Ora, se o direito real de aquisição é expectativo, dependente do cumprimento de determinadas condições para sua realização e não incidente sobre a propriedade imobiliária, não há porque negar-se a averbação da consolidação da propriedade em nome do credor.

O direito real de aquisição corresponde – de forma simplificada – ao valor de mercado do imóvel menos o saldo devedor da dívida que deu origem à alienação fiduciária e seu valor econômico será tanto maior quanto menor o valor da dívida ou do saldo devedor da dívida. Assim, por exemplo, o direito real de aquisição decorrente de um contrato de financiamento imobiliário com pagamento de parcelas mensais do preço será maior na medida em que mais parcelas tenham sido pagas pelo fiduciante. Por outro lado, num contrato de empréstimo bancário com pagamento total ao final do prazo contratual o direito real de aquisição será – provavelmente – negativo e assim permanecerá durante todo o período.

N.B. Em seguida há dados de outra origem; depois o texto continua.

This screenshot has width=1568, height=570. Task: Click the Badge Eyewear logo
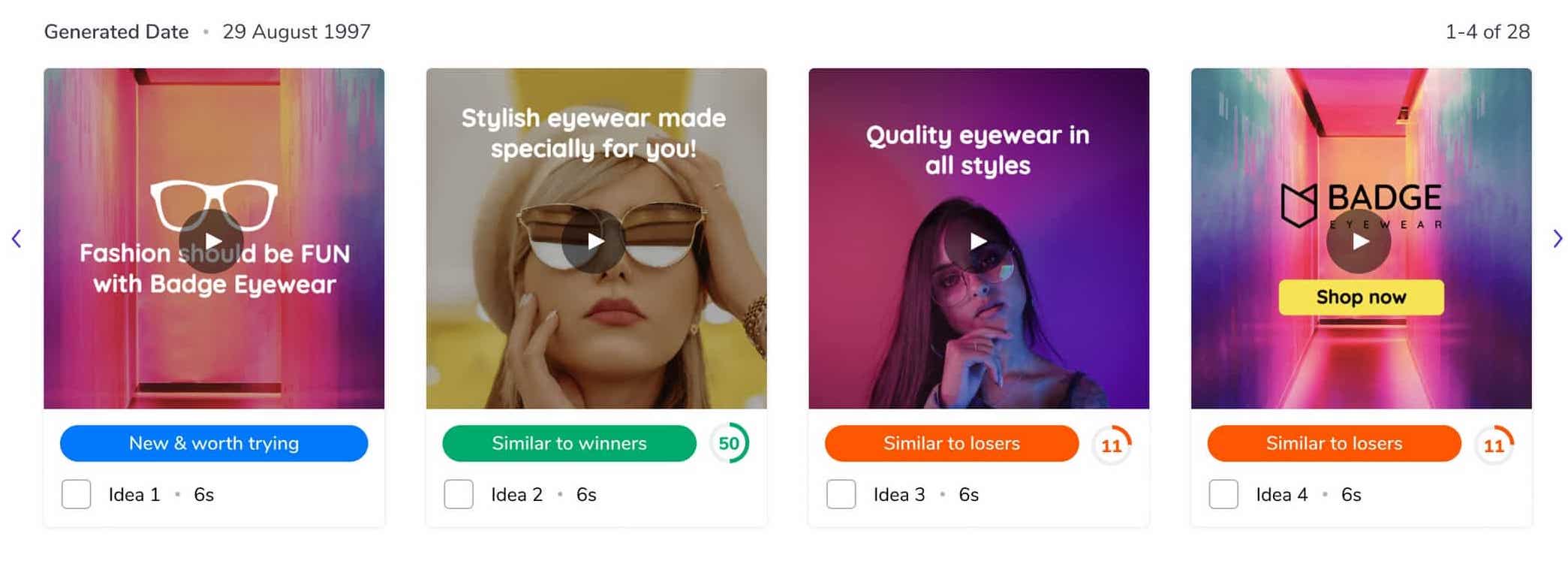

Se, no entanto, o fiduciante inadimplir as obrigações ou deixar de pagar as prestações, justificando a consolidação da propriedade, o valor do bem continuará sendo seu valor de mercado reduzido do valor total da dívida; enquanto isso, o direito real de aquisição restará limitado à diferença entre o valor total da dívida e o montante obtido em hasta pública pelo bem, podendo, em qualquer das hipóteses acima, o terceiro – credor da indisponibilidade – efetuar o pagamento da dívida e subrogar-se no crédito em relação ao devedor.

Resta claro que a decretação de indisponibilidade de bens do devedor ou fiduciante não altera as condições do negócio jurídico, nem a natureza jurídica dos direitos decorrentes da alienação fiduciária, não havendo qualquer impedimento para a averbação da consolidação da propriedade em nome do credor. Da mesma forma, a consolidação da propriedade não importará em prejuízo de nenhuma ordem para o credor interessado na indisponibilidade, cujo direito – limitado e indeterminado – continuará protegido (da mesma forma prevista para a proteção enquanto direito do fiduciário) pela realização dos leilões e liquidação de seus interesses pelo recebimento do valor que sobejar a dívida.

As situações acima são recorrentes e foram expostas com a intenção de colaborar para a compreensão dessas operações e sem qualquer pretensão de estabelecer critérios de entendimento, na esperança de despertar os envolvidos para o aprofundamento do estudo do instituto da garantia fiduciária e em busca de uma solução para a manutenção dos negócios financeiros com a almejada e necessária segurança jurídica em tempos de inquietação, porque mares tranquilos não produzem bons marinheiros .


NOTAS: (1) O autor é advogado graduado pela Universidade de São Paulo (USP). Pós-graduado em Direito Imobiliário e Direito Registral e Notarial. Coordenador Jurídico de Contratos Imobiliários da Caixa Econômica Federal.
(2) CGJSP 2013/146.225, 2013/151.796 e 2015/31.763
(3) Lima, Frederico Henrique Viegas de. Da alienação Fiduciária de coisa imóvel. Curitiba: Ed. Juruá, 2011, p. 167.